TEXTABSCHNITT =
Bereits seit 2012 untersucht McKinsey mit dem Energiewende-Index halbjährlich den Status der Energiewende in Deutschland entlang der drei Dimensionen des energiewirtschaftlichen Dreiecks: Klima- und Umweltschutz, Versorgungssicherheit und Wirtschaftlichkeit. Innerhalb dieser Dimensionen werden insgesamt 15 Indikatoren analysiert und immer daraufhin bewertet, inwieweit sie ihre aktuell notwendigen Etappenziele mit Blick auf die Klimaziele 2030 erreicht haben.
Aktueller Energiewendeindex, September 2024
Die Abscheidung und Speicherung von Kohlenstoff könnte zu einem wichtigen Baustein für die Energiewende in Deutschland werden. Denn trotz zunehmender Nutzung von erneuerbaren Energien lassen sich nicht alle Sektoren durch grünen Strom dekarbonisieren, und nicht jede Industrie bietet sich für den Einsatz von grünem Wasserstoff an. Carbon Capture and Storage (CCS) könnte hier eine pragmatische Alternative bieten. Für die Abscheidung von Kohlendioxid in großen Mengen eignen sich insbesondere große stationäre CO2-Emittenten wie in der Grundstoffchemie, Eisen- und Stahlherstellung oder der Zementindustrie. Das Abscheidungspotenzial aus diesen Industrien beträgt technisch betrachtet rund 150 Mt im Jahr – ein Viertel der deutschen CO2-Emissionen. Dies geht aus dem neuen Energiewendeindex der Unternehmensberatung McKinsey & Company hervor.

AUFGABENSTELLUNG =
Prüfe, ob die drei Aussagen mit dem Text zum Energiewende-Index übereinstimmen, und beantworte jede mit Ja oder Nein samt den entscheidenden Worten des Textes als wörtlichem Zitat. 1. McKinsey erhebt den Energiewende-Index seit 2012 einmal im Jahr. 2. Innerhalb der drei Dimensionen werden insgesamt 15 Indikatoren analysiert. 3. Das technische Abscheidungspotenzial entspricht der Hälfte der deutschen CO2-Emissionen. Die Zeilen danach sind eigenständiges Material und gehören nicht zum Text.

BEREITGESTELLTE ANGABEN =
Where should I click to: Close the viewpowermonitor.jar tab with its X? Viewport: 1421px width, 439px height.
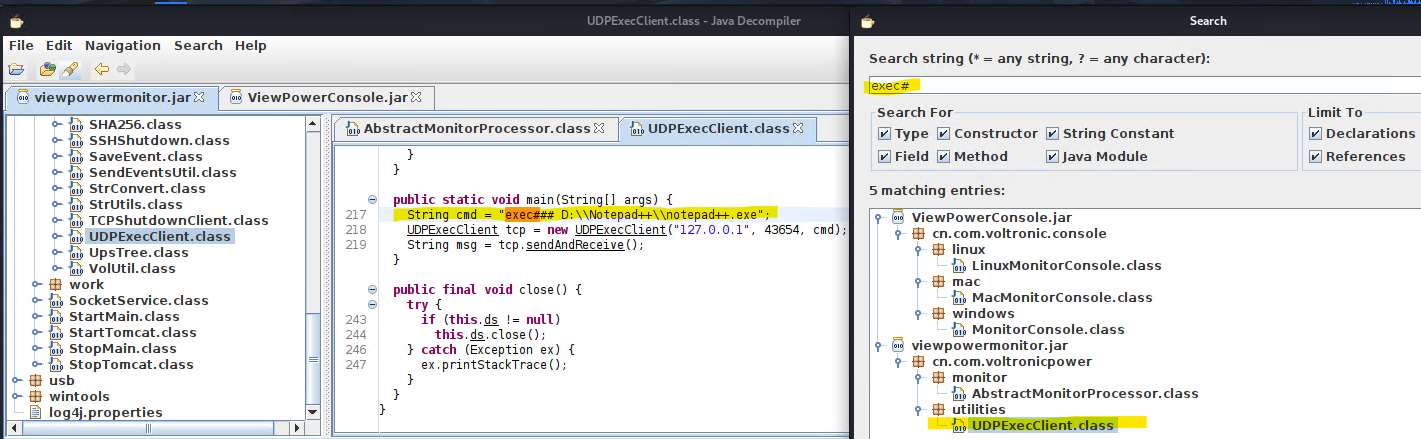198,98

==

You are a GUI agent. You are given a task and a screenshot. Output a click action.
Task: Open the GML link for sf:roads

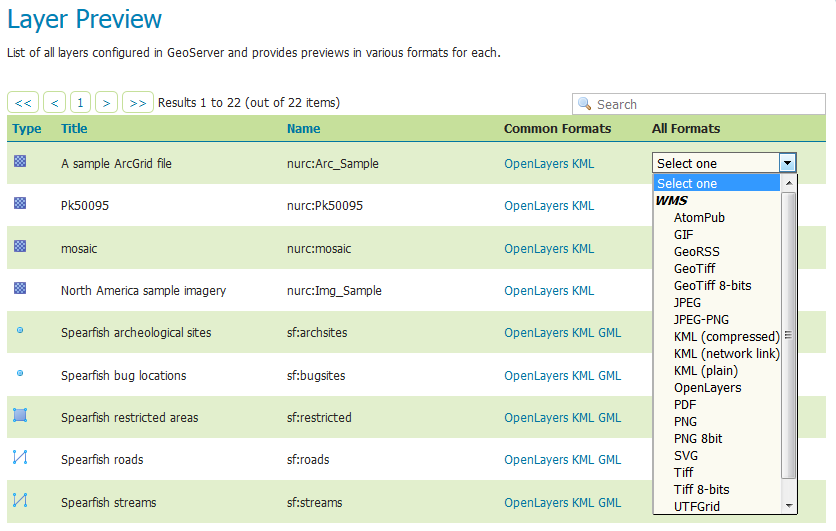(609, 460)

LÖSUNG =
1. Nein: „Bereits seit 2012 untersucht McKinsey mit dem Energiewende-Index halbjährlich den Status der Energiewende in Deutschland“
2. Ja: „Innerhalb dieser Dimensionen werden insgesamt 15 Indikatoren analysiert“
3. Nein: „Das Abscheidungspotenzial aus diesen Industrien beträgt technisch betrachtet rund 150 Mt im Jahr – ein Viertel der deutschen CO2-Emissionen.“